Prior Authorization: Refers to the obtaining of pre-approval for healthcare coverage. Prior authorization is not a guarantee of insurance coverage, however.
 
Product: Refers to a benefit plan. A product may be purchased by an individual or an employer for the purpose of obtaining insurance coverage.
 
Professional Review Organization (PRO): Refers to a physician-sponsored entity that reviews medical services extended to patients. These reviews are needed to determine the appropriateness of medical treatments.
 
Prospective Payment Assessment Commission (ProPAC): See Medicare Payment Assessment Commission
 
Prospective Rating - See Adjusted Community Rating
 
Prospective Reimbursement: The method employed for paying hospitals or healthcare providers according to contractual agreements.
 
Provider: Refers to a hospital, physician, pharmacy, group practice, or nursing home to deliver healthcare service.
 
Provider Profiling: Refers to system employed to track data in order to formulate a clinical picture of physician performance. The goal of this profiling is to develop practices that improve patient care.
 
Provider Report Card: Refers to a type of tool that interprets the performance of healthcare providers. The report card lists items such as accountability, consumer satisfaction, and quality of medical care.
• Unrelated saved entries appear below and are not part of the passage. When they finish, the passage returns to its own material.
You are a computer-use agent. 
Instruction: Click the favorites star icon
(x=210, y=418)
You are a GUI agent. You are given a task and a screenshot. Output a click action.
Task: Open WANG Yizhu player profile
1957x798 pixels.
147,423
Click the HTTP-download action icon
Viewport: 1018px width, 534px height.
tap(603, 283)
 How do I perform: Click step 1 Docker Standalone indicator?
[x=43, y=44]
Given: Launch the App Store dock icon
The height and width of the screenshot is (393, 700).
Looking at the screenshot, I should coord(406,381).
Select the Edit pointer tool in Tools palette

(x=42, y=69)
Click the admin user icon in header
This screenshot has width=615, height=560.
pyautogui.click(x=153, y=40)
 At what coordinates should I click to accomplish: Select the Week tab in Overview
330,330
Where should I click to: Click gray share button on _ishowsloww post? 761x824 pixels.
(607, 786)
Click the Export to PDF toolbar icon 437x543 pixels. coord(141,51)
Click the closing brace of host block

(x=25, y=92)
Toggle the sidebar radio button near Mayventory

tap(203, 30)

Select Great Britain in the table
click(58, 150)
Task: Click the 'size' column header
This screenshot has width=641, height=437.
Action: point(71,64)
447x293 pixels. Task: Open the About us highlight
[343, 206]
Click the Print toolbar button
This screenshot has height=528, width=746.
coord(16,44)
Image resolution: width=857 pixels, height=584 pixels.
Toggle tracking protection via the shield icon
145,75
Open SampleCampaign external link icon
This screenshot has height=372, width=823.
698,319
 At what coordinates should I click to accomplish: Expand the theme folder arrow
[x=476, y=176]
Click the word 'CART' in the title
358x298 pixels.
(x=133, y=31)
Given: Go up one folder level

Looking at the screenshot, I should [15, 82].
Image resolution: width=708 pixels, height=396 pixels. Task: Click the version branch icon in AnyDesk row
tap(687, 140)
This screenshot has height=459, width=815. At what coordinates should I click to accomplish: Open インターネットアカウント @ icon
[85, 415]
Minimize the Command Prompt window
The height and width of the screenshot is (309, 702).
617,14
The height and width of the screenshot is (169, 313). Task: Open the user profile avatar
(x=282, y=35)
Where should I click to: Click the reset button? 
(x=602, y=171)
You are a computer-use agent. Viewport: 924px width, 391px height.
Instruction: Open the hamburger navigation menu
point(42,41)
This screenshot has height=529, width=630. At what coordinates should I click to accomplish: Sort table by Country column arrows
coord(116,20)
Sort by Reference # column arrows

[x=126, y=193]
Report cards may be used performance incentive programs for physicians.
 
Provider Service Network (PSN): See Provider Sponsored Organization.
 
Provider Sponsor Organization (PSO): Refers to physician groups that coordinate the delivery of medical services. PSOs are structured in various ways. Some may be physician owned while others may be physician practices that are owned by hospitals. A PSO is also referred to as a provider service network (PSN).